Quinnamp Dirt & Ernie Pedal Review

The folks at Quinnamp describe the new Dirt & Ernie distortion and clean-boost pedal as “akin to a 3 inch elephant playing an electric tuba.”

Hello, boys and girls: Today’s word is “heat.” The folks at Quinnamp describe the new Dirt & Ernie distortion and clean-boost pedal as “akin to a 3 inch elephant playing an electric tuba.” With illustrations on the pedal by graphic artist David Medel that are strikingly similar to Sesame Street’s Bert and Ernie—except one is tattooed, pierced, and filthy while the other is squeaky-clean in the tub (rubber ducky included)—I didn’t know what to expect. But I couldn’t wait to find out.

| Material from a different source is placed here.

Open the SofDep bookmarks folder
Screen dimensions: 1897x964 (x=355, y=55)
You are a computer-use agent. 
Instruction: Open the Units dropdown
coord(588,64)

Handmade by Quinnamp in Phoenix, Arizona, the Dirt & Ernie is an extremely simple pedal. Possessing a clean/dirty toggle, two knobs, a footswitch, and a jack for an optional DC adapter, it’s packed into a concise metal box with 4-screw access to the guts for battery changes. For the test, I used a Dean V79 with Seymour Duncan Distortion humbuckers through a Marshall MG100HDFX amp and a Line 6 Vetta II cab with a pair of 12" Celestians. The amp’s EQ was set mostly flat, with just a slight drop in the mid and a small increase in the high.

Hot Filth
I was extremely impressed with the distortion. While Quinnamp calls it “Dirt,” it also adds a lot of heat. At its maximum level, notes were still distinct and clear, chords were full and solid with smooth changes, and the pedal put out just the right amount of breakup. Skynyrd-like to Frampton-esque to something more Green Day-ish, the Dirt & Ernie produced a wide range of tones with only small adjustments to the Dirt knob. It also worked extremely well with the amp’s onboard EQ, and minor adjustments to the amp’s treble and bass controls were reflected accurately in the distortion.

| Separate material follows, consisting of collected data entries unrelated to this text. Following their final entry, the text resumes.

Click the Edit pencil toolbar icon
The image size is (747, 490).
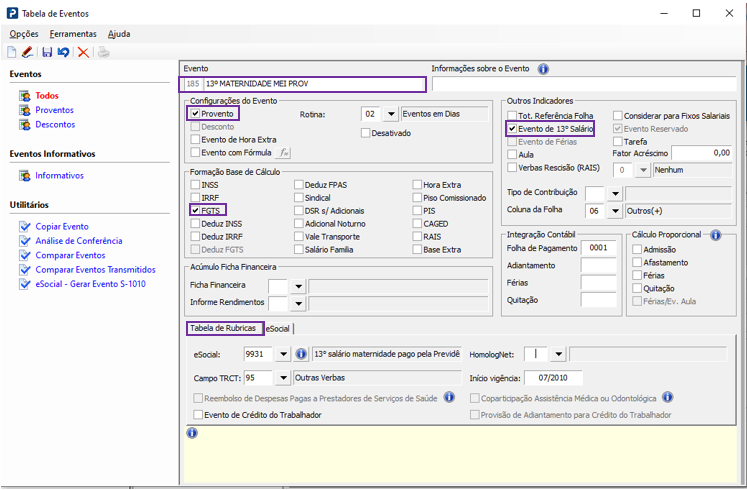(x=28, y=52)
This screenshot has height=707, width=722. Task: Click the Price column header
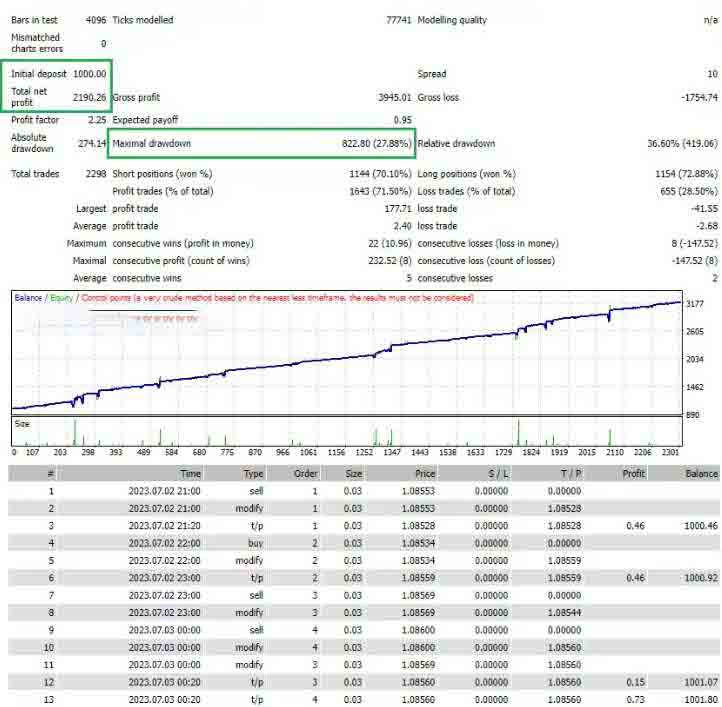coord(425,473)
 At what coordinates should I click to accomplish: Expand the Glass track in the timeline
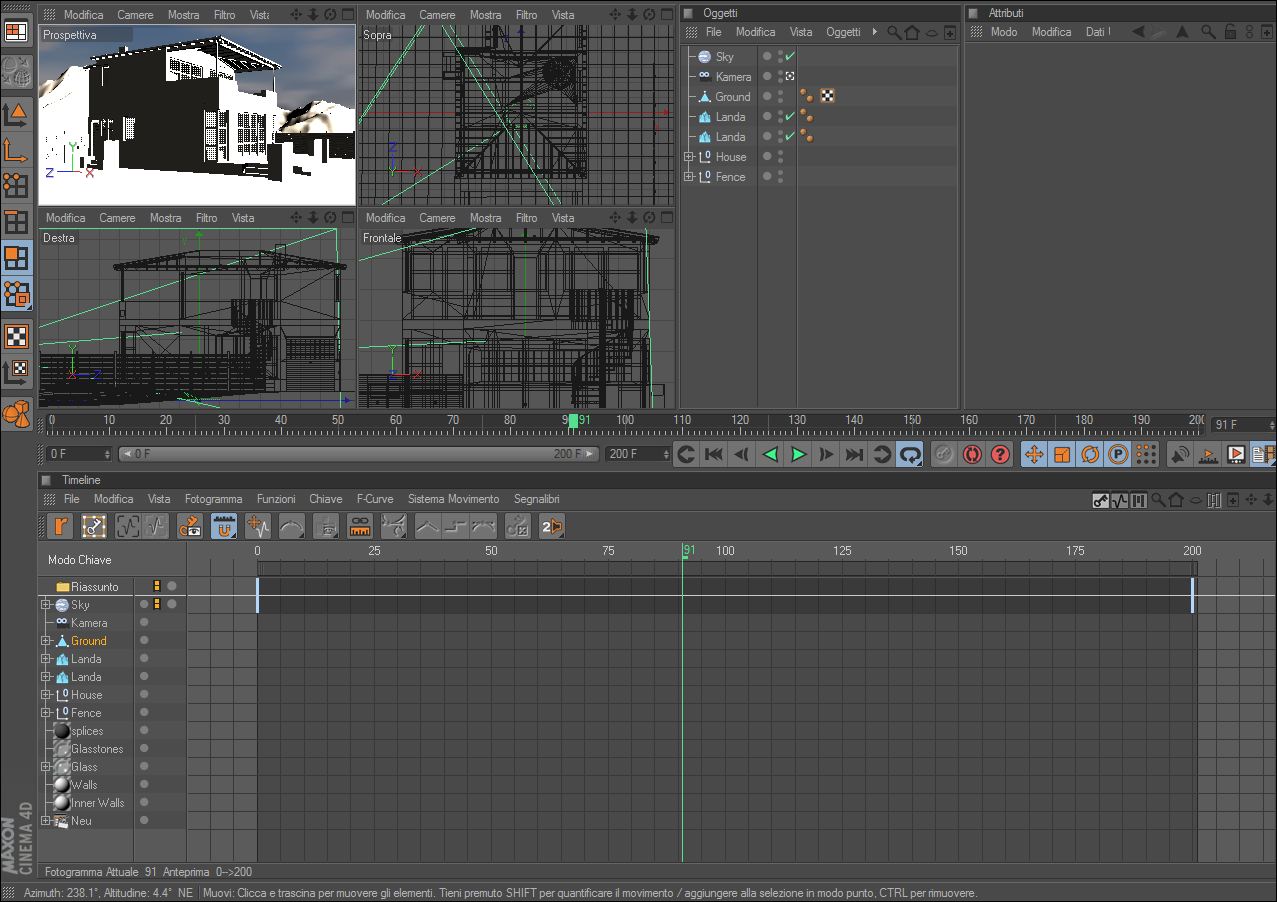[46, 767]
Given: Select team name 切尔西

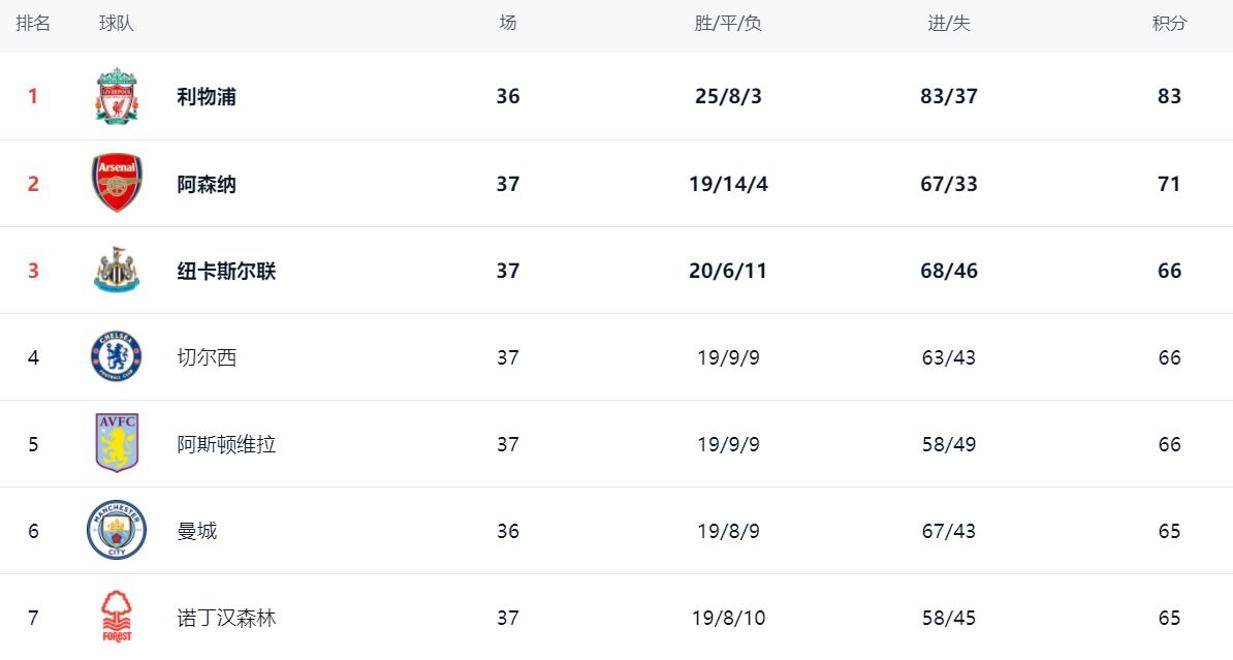Looking at the screenshot, I should coord(207,358).
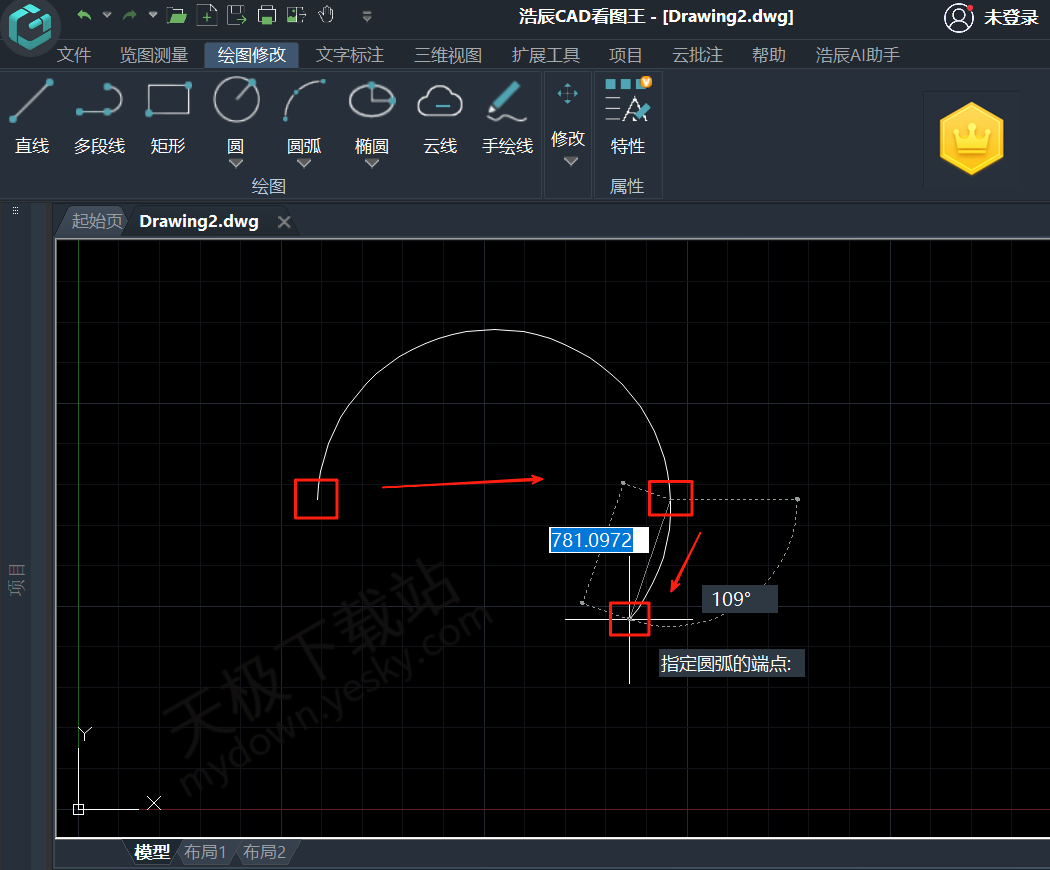Click the print icon in quick toolbar
Screen dimensions: 1050x870
tap(267, 15)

Attack plays a big role with the Dirt & Ernie. A strongly played note or chord had an initial burst of energy with bright, but not tinny, volume and heat that were deep, but not muffled. With a smooth and even decay, the sustain was good and pinch harmonics seemed easy. Because the pedal responds extremely well to attack and playing style, a less aggressive attack will yield a tamer initial burst. Decreasing the Dirt control lowers the max burst, but retains much of the sear available when played hard.

In Clean Boost mode, both knobs act as volume controls, but it seemed one was more of a traditional volume and the other more of a drive boost. To match the amp volume, I had the pedal’s Volume knob at about 75 percent, and going the rest of the way did add some volume without changing the original amp tone. But turning up the Dirt knob added much more volume and boost, and as it neared 12 o’clock, some distortion was present. The Clean Boost also responded well to attack, however, so a lighter touch can avoid much of the added distortion while still keeping the increased volume—making it different than simply adding drive to the amp’s clean channel. Bastardization of a sweet childhood memory aside, the Dirt & Ernie pedal provided a decent, clean boost and a smooth to searing, yet very clear distortion with a lot of nice middle ground.

The Verdict
The Dirt & Ernie is a nice change from mass-market distortion pedals. It has a wide tonal range, despite its playful look, from boosted clean to country-rock twang to hard-rock power. Also featuring true bypass, it’s there when you want it. And the fact that it’s handmade in the US also gives the Dirt & Ernie a thumbs-up. While the price is up there, the pedal’s original tones make it a worthwhile investment that can cover a broad range of styles.
Buy if...
you’re looking to boost your clean sound and get versatile distortion that doesn’t sound like all the rest.
Skip if...
you want your clean totally clean, or you’re on a budget and want more of an average distorted tone that doesn’t fluctuate as much with attack.